Fantastic feathers, brain writing — the week in infographics

The origin of feathers

The regal creature below is a Tupandactylus, a species of pterosaur. Pterosaurs were winged flying reptiles that were close relatives of, but distinct from, dinosaurs. It is known that dinosaurs had feathers — and a paper published this week in Nature confirms that pterosaurs possessed them, too.

The research team analysed a 113-million-year-old fossil of Tupandactylus and reported that the animal’s head had coloured feathers — including both whisker-like filaments and branched feathers (a). The feathers contained capsules called melanosomes, which harbour the pigment melanin. This indicates that the feathers were coloured — although, sadly, the specific colours are not known. This discovery, along with other findings, might mean that coloured feathers evolved in the Triassic period, when the clade Avemetatarsalia, which includes pterosaurs, birds and dinosaurs, originated around 250 million years ago (b). A News & Views article explains more.

figure 1

figure 1

Imagined writing

This graphic illustrates how scientists worked with Dennis Degray, who can speak but is paralysed from the neck down, so that he could write. As he imagines writing out a word — cat — a machine-learning algorithm learns to recognize patterns of neural activity that correspond to individual letters. Eventually, the algorithm can work out what other words he imagines writing. This News Feature examines advances in such brain–computer interfaces, and the many challenges involved in using them at scale.

Turning thoughts into type. Explainer graphic showing how a brain-computer interface works.

Turning thoughts into type.

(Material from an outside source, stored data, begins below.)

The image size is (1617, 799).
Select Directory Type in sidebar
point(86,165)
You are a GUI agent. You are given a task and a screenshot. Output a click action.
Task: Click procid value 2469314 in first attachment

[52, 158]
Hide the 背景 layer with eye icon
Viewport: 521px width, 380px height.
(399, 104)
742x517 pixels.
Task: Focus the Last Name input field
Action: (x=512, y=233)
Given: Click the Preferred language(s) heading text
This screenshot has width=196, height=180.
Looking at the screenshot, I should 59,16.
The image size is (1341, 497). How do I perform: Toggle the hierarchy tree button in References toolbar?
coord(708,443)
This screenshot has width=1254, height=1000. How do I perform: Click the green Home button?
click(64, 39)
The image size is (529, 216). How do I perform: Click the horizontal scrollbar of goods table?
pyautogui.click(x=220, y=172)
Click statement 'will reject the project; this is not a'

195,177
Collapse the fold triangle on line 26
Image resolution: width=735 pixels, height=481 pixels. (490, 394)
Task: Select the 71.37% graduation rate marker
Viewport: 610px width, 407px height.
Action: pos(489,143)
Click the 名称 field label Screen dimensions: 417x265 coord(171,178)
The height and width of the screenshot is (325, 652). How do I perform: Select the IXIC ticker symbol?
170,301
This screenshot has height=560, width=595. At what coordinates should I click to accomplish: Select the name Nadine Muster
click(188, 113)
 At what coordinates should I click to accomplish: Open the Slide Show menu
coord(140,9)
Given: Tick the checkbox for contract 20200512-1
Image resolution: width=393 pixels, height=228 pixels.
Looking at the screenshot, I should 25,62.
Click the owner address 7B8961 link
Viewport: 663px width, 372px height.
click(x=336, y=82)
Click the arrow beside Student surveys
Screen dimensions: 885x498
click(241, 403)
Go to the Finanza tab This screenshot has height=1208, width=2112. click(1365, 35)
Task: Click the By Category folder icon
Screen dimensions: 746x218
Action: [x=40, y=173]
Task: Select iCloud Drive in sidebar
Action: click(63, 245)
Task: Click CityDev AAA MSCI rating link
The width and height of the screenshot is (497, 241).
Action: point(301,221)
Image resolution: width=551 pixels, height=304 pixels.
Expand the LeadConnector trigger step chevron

Explainer graphic showing how a brain-computer interface works.

Malnutrition surge

This rather depressing graph shows how the COVID-19 pandemic has increased the number of children under 5 years old with wasting by almost 30% over 3 years. Wasting, which is defined as a low weight relative to a person’s height, is the result of malnutrition. Many people already had inadequate diets due to conflicts, poverty and climate change. The authors of this Comment article call for action to prevent a worsening of the global food crisis precipitated by the war in Ukraine. Price hikes and disruptions in the trade of food, fertilizer and fuel threaten to further increase the global number of malnourished people.

From bad to worse. Bar chart comparing number of under fives with wasting in 2019 and 2022.

From bad to worse. Bar chart comparing number of under fives with wasting in 2019 and 2022.